If epsilonf=0, epsilon=$\epsilon$ and $f$ is the largest width of the intervals in TestDomain, then the number of boxes that will be considered in the direct mode is $M$ with, in the worst case:

$$M=2^{{\rm Sup}(\frac{f}{2\epsilon})+1}-1$$ (2.1)

where ${\rm Sup}(\frac{f}{2\epsilon})$ is the largest integer greater than $f/2\epsilon$. In the direct storage mode the storage space $N$ will be in the worst case:

$$N=2^{{\rm Sup}(\frac{f}{2\epsilon}})-1$$ (2.2)

In the reverse storage mode the storage space is only:

$$N=\frac{log(\frac{f}{2\epsilon})}{log(2)}+1$$ (2.3)

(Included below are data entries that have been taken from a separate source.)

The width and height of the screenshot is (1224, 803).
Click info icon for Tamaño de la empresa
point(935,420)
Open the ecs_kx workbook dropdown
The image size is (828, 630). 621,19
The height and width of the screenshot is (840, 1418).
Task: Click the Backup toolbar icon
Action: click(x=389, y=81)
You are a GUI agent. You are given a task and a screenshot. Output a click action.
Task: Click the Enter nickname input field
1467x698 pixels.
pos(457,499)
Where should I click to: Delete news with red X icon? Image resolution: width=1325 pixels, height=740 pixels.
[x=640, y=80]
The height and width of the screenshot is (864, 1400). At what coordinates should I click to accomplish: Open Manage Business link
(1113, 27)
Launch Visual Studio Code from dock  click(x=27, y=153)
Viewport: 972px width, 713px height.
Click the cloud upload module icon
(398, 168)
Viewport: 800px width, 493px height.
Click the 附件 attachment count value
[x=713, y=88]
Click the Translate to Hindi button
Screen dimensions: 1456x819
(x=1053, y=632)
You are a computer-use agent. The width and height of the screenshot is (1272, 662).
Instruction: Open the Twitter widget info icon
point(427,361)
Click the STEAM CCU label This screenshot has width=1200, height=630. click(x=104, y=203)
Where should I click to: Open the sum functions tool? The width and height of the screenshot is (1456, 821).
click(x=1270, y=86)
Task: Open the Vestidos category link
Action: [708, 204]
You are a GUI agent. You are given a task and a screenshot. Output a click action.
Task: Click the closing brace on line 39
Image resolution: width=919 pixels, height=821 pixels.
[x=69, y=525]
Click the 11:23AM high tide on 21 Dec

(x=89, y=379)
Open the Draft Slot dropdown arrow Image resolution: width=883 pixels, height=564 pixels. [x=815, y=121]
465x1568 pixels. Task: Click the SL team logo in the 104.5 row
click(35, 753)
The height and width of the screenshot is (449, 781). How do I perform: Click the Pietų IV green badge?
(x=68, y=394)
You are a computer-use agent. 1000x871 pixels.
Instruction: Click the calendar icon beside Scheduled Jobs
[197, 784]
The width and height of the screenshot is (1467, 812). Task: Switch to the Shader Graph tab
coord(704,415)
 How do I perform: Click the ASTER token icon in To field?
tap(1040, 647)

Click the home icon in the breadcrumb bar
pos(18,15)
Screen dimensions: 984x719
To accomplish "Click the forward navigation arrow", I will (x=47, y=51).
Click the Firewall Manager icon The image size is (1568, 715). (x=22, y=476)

Note that with the reverse storage mode, storage is not really a problem. For example if the width of the initial box is 1000 and the accuracy $10^{-10}$, then the necessary storage space is only 44. Thus only the computation time or the conditioning of the functions may lead to a failure of the algorithm. If epsilonf is not equal to 0 the size of the storage cannot be estimated.

If the procedure has to be used more than once it is possible to speed up the computation by allocating the storage space before calling the procedure. Then you may indicate that the storage space has been allocated beforehand by indicating a negative value for M, the number of boxes being given by the absolute value of M.

Note also that the bisection process applied only to one variable may lead to a better estimation of the roots of the system if the algorithm stops when the accuracy required on the variable is reached: indeed, compared to the standard algorithm, one (or more) of the variable may have been individually split before reaching the step where a full bisection will lead to a solution (see the example in section 2.4.3.2).

Note also a specific use of ALIAS_RANDG: if this integer is not set to 0, then every ALIAS_RANDG iteration the algorithm will put the box having the largest width as current box, except if the number of boxes remaining to be processed is greater than half the total number of available boxes.